La sentencia diferenció el servicio de cuidador y la enfermería en casa
Otro de los puntos abordados fue la diferencia entre el servicio de cuidador y el servicio domiciliario de enfermería. La Corte señaló que la distinción parte de las necesidades que pretenden ser satisfechas y de los responsables de su prestación. Por un lado, el servicio domiciliario de enfermería busca la prestación de un servicio de salud que requiere un conocimiento cualificado y está a cargo del sistema de salud. Por otro, el servicio de cuidador pretende ser un apoyo para el paciente en sus actividades de la vida cotidiana y no requiere de conocimientos cualificados.
Bajo esa regla general, la Corte indicó que el servicio de cuidador es responsabilidad del núcleo familiar. En cambio, la enfermería domiciliaria corresponde a una prestación de salud que debe ser asumida por el sistema cuando se requiere ese tipo de atención.
¿Qué deben hacer los jueces en casos como los revisados?
- Impartir una orden de tratamiento integral cuando se constata la negligencia de la entidad prestadora del servicio de salud
- Verificar la condición de sujeto de especial protección constitucional del accionante
- Establecer si el paciente se encuentra en un estado de salud extremadamente precario
La Corte señaló que la función del juez, cuando conoce casos como los estudiados, es impartir una orden de tratamiento integral a los usuarios cuando se acreditan esas circunstancias. En los casos concretos, la Sala ordenó a las EPS brindar los servicios solicitados por los accionantes.

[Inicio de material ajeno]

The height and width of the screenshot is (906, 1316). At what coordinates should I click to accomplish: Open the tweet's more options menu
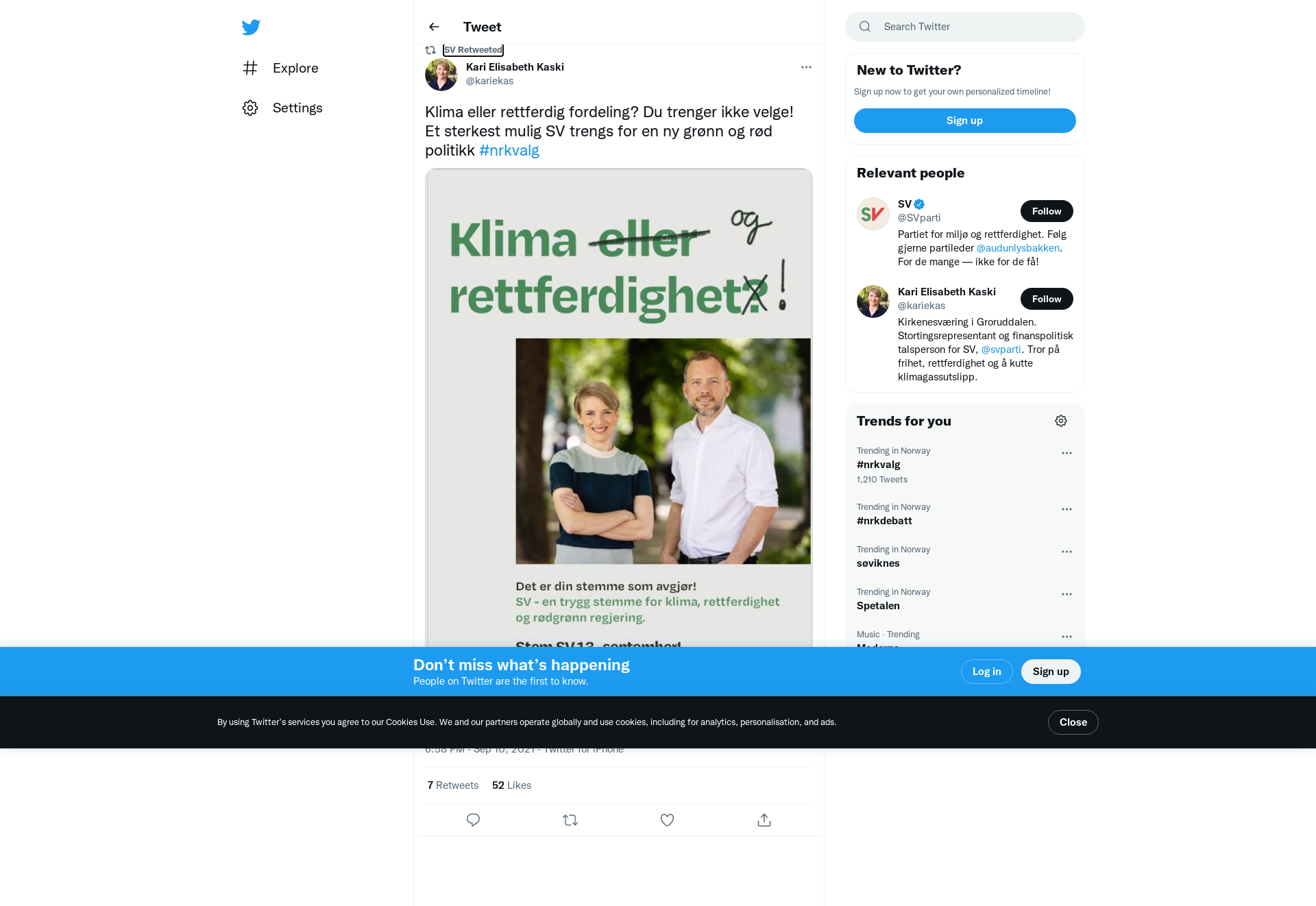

De esta manera, la Sentencia T-487-25 dejó establecido que estas prestaciones no pueden ser negadas cuando los usuarios tienen derecho a ellas para asistir a procedimientos médicos. La revisión incluyó transporte, alojamiento, alimentación, enfermería domiciliaria y cuidador, de acuerdo con las solicitudes planteadas en las tutelas estudiadas. Con esta decisión, la Corte reiteró las reglas aplicables a estos apoyos dentro del Sistema de Salud y ordenó a las EPS brindar los servicios solicitados en los casos amparados.